= Naamyam =

Chinese folk music

Naamyam (nányīn (naam4 jam1, 南音); lit. "southern tunes") is a unique local narrative singing tradition in Cantonese in the form of rap-like rhyme, which is different from the nanguan (lit. "southern pipes") tradition originating from Southern Fujian. Naamyam is originated in the Pearl River Delta in the late Qing Dynasty and was very popular in Hong Kong, Canton, Macau and other Cantonese-speaking areas.
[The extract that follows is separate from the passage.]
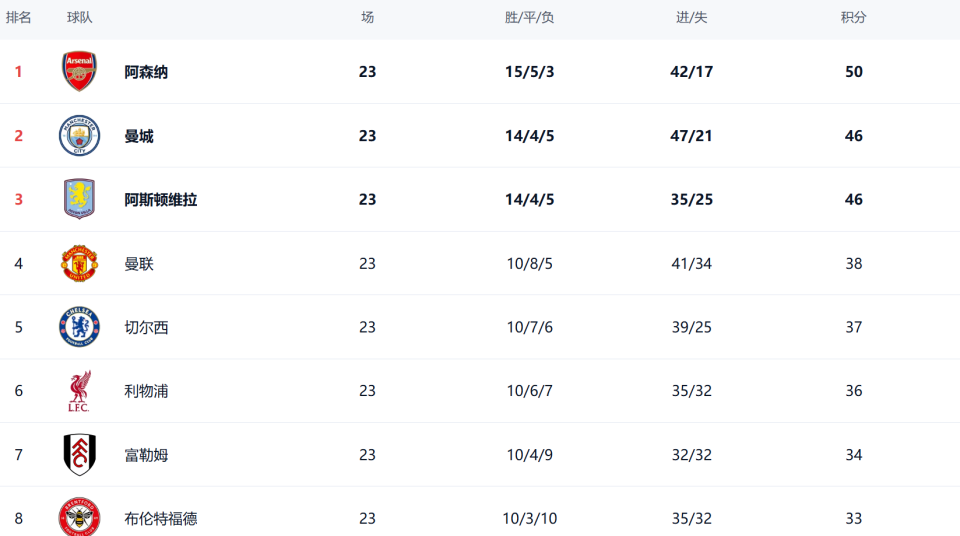Screen dimensions: 960x536
Task: Open team name 阿斯顿维拉
Action: click(x=161, y=200)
A singer was traditionally accompanied by one or more string instruments such as the zheng (bridge zither with 16 metal strings) and yehu (2-stringed vertical fiddle with coconut-shell resonator and wooden soundboard).

Naamyam in a broad sense refers to Cantonese tunes, including Dei Seoi Naamyam (地水南音, lit. “earth and water” Naamyam), Hei Kuk Naamyam (戲曲南音, lit. Opera Naamyam), Lou Geoi Naamyam (老舉南音, lit. Prostitute Naamyam).

A singer would be engaged for a single performance or for regular performances over an extended period of time. Famous naamyam singers included Chung Tak (1860–1929), Dou Wun (杜焕; 1910–1979), Yuen Siu-fai and Au Kwan-cheung.

Dei Seoi Naamyam was a unique regional narrative singing tradition in Cantonese that became popular in the 20th century when teahouse culture flourished in Canton, Hong Kong and Macao. In addition to teahouses, Dei Seoi Naamyam was also performed on the streets and in brothels. Dei Seoi Naamyam normally sung by blind people, (respectfully called the blind master (瞽師). Some famous songs include the Hegemon-King Bids His Lady Farewell (霸王别姬), Nan Siu Yi (男燒衣) and Nui Siu Yi (女燒衣). Dei Seoi Naamyam began to decline in the late 1920s, due to the popularity of Cantonese opera. Dei Seoi Naamyam was adapted into Cantonese Opera and become Hei Kuk Naamyam.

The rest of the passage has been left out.